## Required task
Show each line of the entries below that contains the string "value", treating uppercase and lowercase as different.

## Input records
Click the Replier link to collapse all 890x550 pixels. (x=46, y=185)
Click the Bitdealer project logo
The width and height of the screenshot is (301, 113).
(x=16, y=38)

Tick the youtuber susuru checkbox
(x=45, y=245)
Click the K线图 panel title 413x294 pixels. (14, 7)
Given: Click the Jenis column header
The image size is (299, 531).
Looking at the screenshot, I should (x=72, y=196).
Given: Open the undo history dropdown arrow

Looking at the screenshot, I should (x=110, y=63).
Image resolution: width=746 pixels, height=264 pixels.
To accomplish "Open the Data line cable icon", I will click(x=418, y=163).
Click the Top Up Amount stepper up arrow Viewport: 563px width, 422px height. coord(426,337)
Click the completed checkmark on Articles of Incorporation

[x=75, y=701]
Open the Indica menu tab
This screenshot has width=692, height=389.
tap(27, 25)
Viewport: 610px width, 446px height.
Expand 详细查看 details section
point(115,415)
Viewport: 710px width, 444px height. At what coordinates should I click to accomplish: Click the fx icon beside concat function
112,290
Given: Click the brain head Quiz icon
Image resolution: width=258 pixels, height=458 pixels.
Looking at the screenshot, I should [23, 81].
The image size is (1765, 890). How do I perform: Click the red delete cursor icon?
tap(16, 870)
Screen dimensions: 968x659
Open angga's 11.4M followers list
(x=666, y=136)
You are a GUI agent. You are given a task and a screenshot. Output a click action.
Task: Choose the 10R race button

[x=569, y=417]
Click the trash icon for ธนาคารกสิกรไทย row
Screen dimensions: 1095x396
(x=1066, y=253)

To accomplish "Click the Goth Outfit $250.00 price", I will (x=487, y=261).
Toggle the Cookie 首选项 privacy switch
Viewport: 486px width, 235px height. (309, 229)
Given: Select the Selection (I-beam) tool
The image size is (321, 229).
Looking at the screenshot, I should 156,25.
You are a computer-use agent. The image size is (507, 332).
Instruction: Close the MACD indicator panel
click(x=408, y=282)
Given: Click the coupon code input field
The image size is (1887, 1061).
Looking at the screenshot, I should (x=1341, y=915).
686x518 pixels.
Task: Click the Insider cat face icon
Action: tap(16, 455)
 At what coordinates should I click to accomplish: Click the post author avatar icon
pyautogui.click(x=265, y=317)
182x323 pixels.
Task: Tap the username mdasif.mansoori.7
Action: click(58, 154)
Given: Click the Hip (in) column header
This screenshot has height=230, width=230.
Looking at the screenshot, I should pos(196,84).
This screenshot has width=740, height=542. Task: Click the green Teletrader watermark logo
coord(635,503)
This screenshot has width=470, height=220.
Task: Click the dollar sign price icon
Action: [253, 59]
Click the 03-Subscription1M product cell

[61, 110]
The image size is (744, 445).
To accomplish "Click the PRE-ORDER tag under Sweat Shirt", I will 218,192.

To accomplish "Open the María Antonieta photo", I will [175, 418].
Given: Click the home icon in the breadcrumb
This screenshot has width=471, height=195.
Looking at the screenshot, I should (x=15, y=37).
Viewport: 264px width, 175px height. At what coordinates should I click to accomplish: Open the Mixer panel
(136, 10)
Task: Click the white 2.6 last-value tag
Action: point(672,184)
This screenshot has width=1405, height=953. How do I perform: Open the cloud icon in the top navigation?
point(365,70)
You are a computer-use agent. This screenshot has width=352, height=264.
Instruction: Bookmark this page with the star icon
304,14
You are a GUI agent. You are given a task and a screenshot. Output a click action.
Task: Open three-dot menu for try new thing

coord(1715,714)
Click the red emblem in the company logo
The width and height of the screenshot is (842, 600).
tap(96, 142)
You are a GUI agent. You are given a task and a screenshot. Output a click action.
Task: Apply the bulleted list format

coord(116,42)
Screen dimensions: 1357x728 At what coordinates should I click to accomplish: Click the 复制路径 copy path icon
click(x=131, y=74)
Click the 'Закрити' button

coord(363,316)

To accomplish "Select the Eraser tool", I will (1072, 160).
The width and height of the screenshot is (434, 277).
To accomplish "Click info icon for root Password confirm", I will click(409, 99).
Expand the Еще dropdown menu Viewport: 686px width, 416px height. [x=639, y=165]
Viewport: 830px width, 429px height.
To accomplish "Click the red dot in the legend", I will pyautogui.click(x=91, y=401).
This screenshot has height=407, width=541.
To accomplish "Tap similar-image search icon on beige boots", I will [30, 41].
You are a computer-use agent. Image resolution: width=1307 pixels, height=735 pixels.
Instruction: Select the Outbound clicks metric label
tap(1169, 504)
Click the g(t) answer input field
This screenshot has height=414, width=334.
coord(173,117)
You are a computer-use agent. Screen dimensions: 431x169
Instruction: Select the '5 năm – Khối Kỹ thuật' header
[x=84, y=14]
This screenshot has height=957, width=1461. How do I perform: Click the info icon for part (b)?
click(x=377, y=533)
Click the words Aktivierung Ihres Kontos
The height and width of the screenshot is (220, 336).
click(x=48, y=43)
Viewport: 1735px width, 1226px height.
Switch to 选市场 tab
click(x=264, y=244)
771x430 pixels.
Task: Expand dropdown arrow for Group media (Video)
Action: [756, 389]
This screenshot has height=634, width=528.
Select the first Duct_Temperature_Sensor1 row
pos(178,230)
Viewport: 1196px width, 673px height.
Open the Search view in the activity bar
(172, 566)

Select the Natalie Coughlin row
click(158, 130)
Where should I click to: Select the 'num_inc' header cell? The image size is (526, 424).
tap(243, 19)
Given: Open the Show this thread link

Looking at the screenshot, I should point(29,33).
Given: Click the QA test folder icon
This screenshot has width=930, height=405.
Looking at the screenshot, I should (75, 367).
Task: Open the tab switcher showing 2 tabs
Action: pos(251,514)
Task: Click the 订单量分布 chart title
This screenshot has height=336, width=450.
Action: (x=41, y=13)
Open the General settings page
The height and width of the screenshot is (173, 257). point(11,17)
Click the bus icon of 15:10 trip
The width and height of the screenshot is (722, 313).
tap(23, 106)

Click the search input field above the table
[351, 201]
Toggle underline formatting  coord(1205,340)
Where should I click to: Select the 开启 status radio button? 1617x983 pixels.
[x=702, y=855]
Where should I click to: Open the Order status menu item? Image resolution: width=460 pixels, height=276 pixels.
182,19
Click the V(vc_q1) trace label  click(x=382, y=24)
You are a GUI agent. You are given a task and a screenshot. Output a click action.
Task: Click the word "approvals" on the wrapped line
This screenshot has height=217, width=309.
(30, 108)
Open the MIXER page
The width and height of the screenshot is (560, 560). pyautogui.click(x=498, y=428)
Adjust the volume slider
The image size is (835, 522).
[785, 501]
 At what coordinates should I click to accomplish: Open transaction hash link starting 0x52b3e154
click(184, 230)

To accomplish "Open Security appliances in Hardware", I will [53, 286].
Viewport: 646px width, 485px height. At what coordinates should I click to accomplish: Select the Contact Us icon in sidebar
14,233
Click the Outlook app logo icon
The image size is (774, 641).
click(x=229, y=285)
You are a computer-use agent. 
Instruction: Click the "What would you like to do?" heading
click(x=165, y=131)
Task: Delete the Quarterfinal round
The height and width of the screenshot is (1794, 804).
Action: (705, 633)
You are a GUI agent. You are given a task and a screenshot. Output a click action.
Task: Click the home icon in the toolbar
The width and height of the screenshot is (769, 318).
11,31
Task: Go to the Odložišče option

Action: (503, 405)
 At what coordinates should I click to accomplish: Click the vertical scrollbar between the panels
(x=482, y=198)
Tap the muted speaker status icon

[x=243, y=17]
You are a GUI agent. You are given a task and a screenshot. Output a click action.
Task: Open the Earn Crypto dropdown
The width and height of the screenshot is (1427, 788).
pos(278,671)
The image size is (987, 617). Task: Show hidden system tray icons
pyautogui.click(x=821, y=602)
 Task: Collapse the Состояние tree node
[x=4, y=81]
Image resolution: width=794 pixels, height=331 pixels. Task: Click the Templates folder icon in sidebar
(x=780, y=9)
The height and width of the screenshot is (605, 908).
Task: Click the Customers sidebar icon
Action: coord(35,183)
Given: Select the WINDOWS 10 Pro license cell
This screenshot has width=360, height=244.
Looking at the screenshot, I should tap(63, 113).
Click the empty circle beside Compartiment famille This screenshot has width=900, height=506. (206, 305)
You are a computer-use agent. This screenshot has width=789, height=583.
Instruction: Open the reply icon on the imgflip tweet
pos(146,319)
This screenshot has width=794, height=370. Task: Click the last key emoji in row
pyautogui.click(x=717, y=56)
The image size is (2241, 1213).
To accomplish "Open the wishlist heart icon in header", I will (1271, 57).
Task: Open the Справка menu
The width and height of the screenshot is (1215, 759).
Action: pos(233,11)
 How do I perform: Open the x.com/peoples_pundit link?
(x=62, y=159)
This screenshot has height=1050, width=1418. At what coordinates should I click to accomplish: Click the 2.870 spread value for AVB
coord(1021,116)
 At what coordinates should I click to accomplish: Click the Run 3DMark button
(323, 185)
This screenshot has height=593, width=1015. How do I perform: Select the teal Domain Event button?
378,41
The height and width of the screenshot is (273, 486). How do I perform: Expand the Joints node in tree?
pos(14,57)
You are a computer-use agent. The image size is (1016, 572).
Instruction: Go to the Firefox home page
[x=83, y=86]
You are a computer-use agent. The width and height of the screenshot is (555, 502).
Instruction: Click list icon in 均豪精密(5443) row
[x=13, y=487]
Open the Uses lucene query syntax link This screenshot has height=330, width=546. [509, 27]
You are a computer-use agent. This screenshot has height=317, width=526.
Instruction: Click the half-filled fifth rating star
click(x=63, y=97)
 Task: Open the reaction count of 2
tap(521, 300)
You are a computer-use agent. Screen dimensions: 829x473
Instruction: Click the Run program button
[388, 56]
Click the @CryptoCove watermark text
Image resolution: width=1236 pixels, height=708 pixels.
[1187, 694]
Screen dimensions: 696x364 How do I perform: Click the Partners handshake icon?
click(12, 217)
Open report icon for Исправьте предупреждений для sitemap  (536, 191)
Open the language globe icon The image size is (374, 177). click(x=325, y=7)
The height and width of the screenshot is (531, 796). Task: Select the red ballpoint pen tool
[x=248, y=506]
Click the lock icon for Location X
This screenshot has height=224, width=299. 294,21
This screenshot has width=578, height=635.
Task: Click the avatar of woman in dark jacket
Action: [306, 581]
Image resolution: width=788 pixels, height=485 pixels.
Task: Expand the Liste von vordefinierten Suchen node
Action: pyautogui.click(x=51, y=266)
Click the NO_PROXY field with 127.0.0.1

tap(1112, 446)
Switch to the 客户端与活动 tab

## Result
Task: Click the white 2.6 last-value tag
This screenshot has height=1050, width=1418. At what coordinates should I click to accomplish: Click the 2.870 spread value for AVB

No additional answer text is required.